Perhaps Singapore, with its economic prosperity far exceeding that of many other countries, has long lost its right to claim that providing Singaporeans with the freedoms of security and peace requires the state to violate the freedom of expression on the topics of race and religion. However, costs of effectively implementing human rights are not just fiscal:[35] there are social and political costs as well. Although highly unlikely, the unregulated freedom of expression in multi-ethnic Singapore, where clear hierarchies of power exist between racial groups, may damage the ability of the state to protect other rights of individuals in society. It could, in fact, be highly beneficial[36], [37] for Singaporean authorities to loosen restrictions on the freedom of expression on divisive issues such as race and religion in order to foster a genuine exchange of ideas in society, but doing so would still be contingent on the government’s continued capacity to maintain the implementation of other human rights.

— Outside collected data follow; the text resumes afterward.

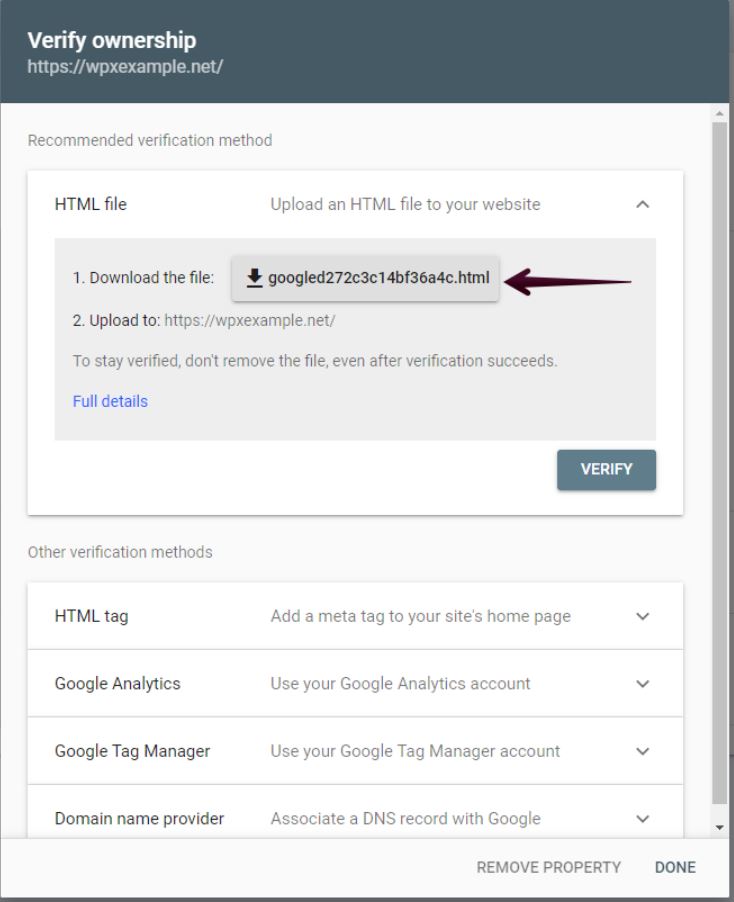Click the download icon beside googled272c3c14bf36a4c.html
Image resolution: width=734 pixels, height=902 pixels.
click(x=254, y=278)
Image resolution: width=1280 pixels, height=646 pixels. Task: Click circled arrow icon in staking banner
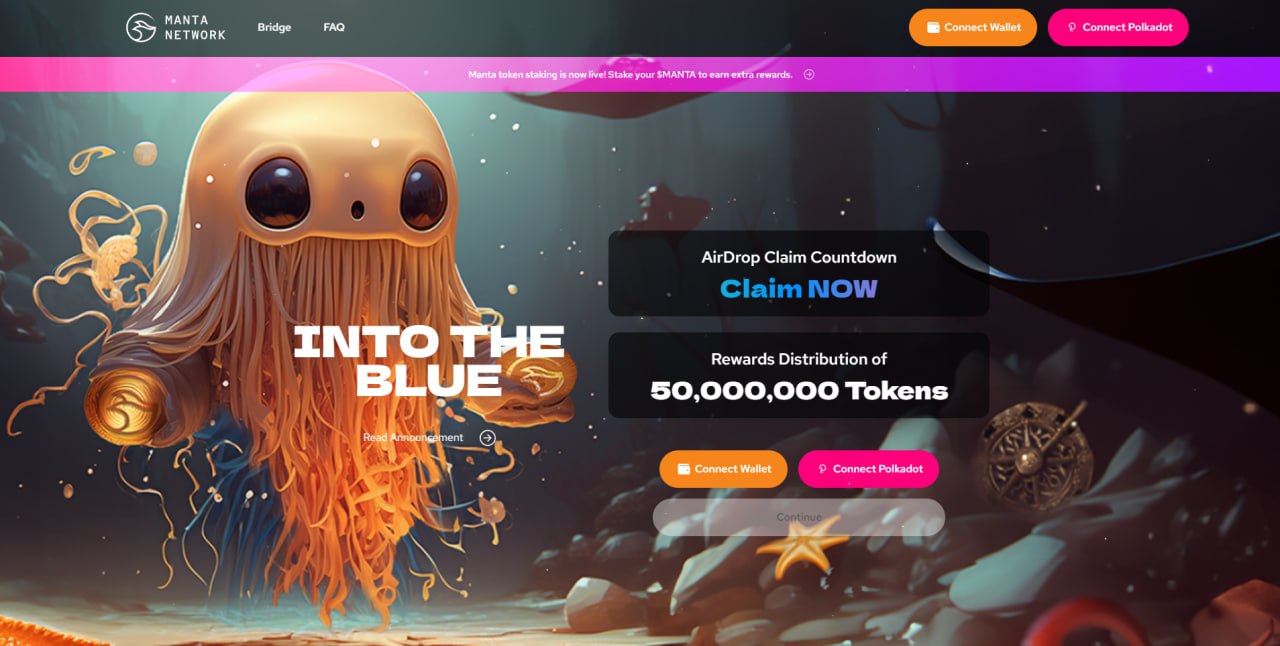click(809, 74)
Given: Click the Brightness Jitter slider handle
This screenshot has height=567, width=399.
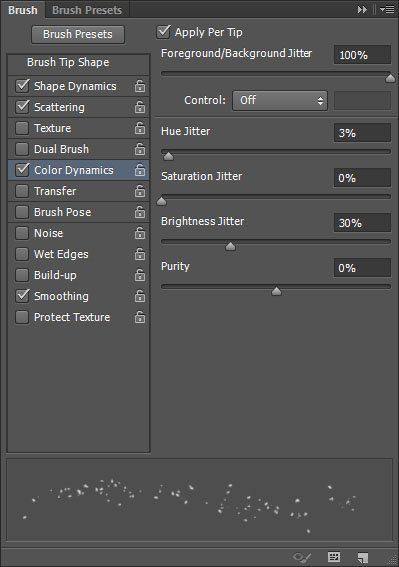Looking at the screenshot, I should [230, 247].
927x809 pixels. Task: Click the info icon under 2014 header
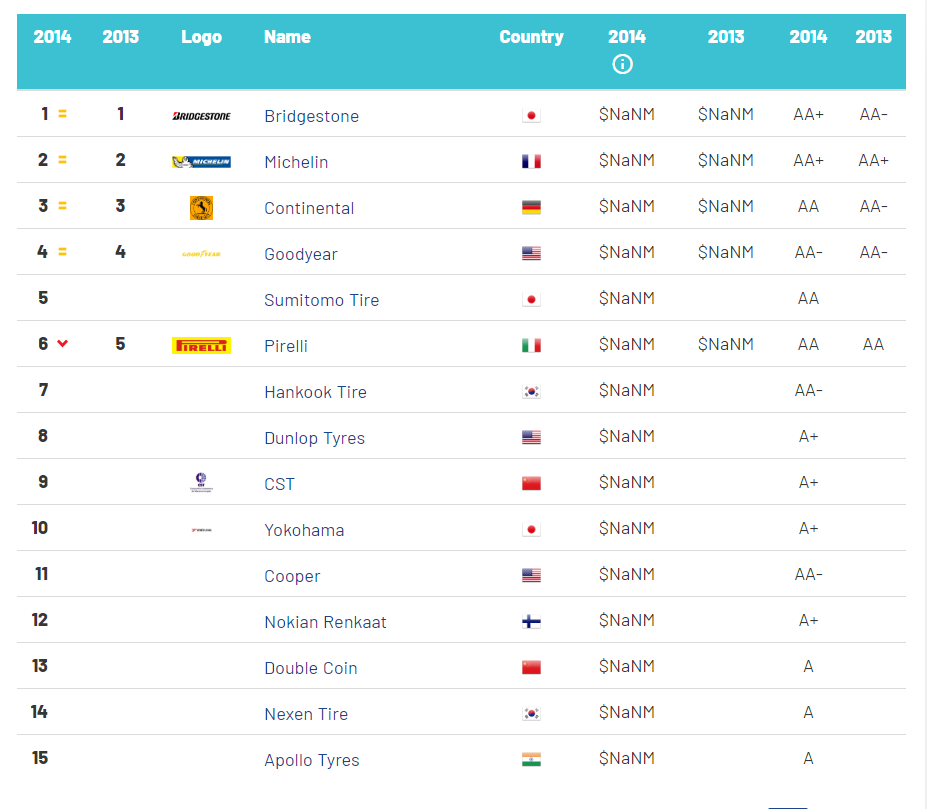pyautogui.click(x=622, y=64)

Exclusion of non-liberal and hierarchal regimes
Proponents of the Asian values debate such as Lee Kuan Yew and Dr Mahathir Mohamad have frequently rejected the universalism of the UDHR; they argue that by placing individualism as its cornerstone, human rights become incompatible with Asian societies that value collectivism and authority. The substantiation provided for this theory has proven to be weak, and critics have accurately pointed out that Lee and Dr Mahathir have a vested interest in using this argument to justify their own authoritarian rule rather than simply demonstrating a population’s preference for such governance.[38] However, even if this thesis is poorly supported, the question at the heart of its debate remains, and is one that needs to be thoughtfully considered: how can human rights be universal if they rely on fundamental values that are incompatible with other societies, Asian or otherwise?

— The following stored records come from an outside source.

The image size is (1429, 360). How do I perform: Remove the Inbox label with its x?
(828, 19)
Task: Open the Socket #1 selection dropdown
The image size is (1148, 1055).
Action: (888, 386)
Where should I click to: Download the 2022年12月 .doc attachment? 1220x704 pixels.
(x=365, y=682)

According to Donnelly, the UDHR presupposes the belief in equal concern and respect, which is the only common ground needed between vastly divergent contemporary societies. For him, any society and government that treats people as moral and political equals and that values personal liberty and autonomy[39] is immediately compatible with the core values of the UDHR and hence should have no qualms with accepting its universality. He argues that the belief in equal concern and respect has become the international standard today, such that the refusal to see human beings as fundamental autonomous actors is regarded as legitimately “unreasonable” in the contemporary world.[40] That this may not accommodate all societies today demands no apology, since they have proven to be unreasonable, but also because it because “[e]ven where citizens do not have a particularly sophisticated sense of what a commitment to human rights means, they respond to the general idea that they and their fellow citizens are equally entitled to certain basic goods, services, protections, and opportunities.”[41]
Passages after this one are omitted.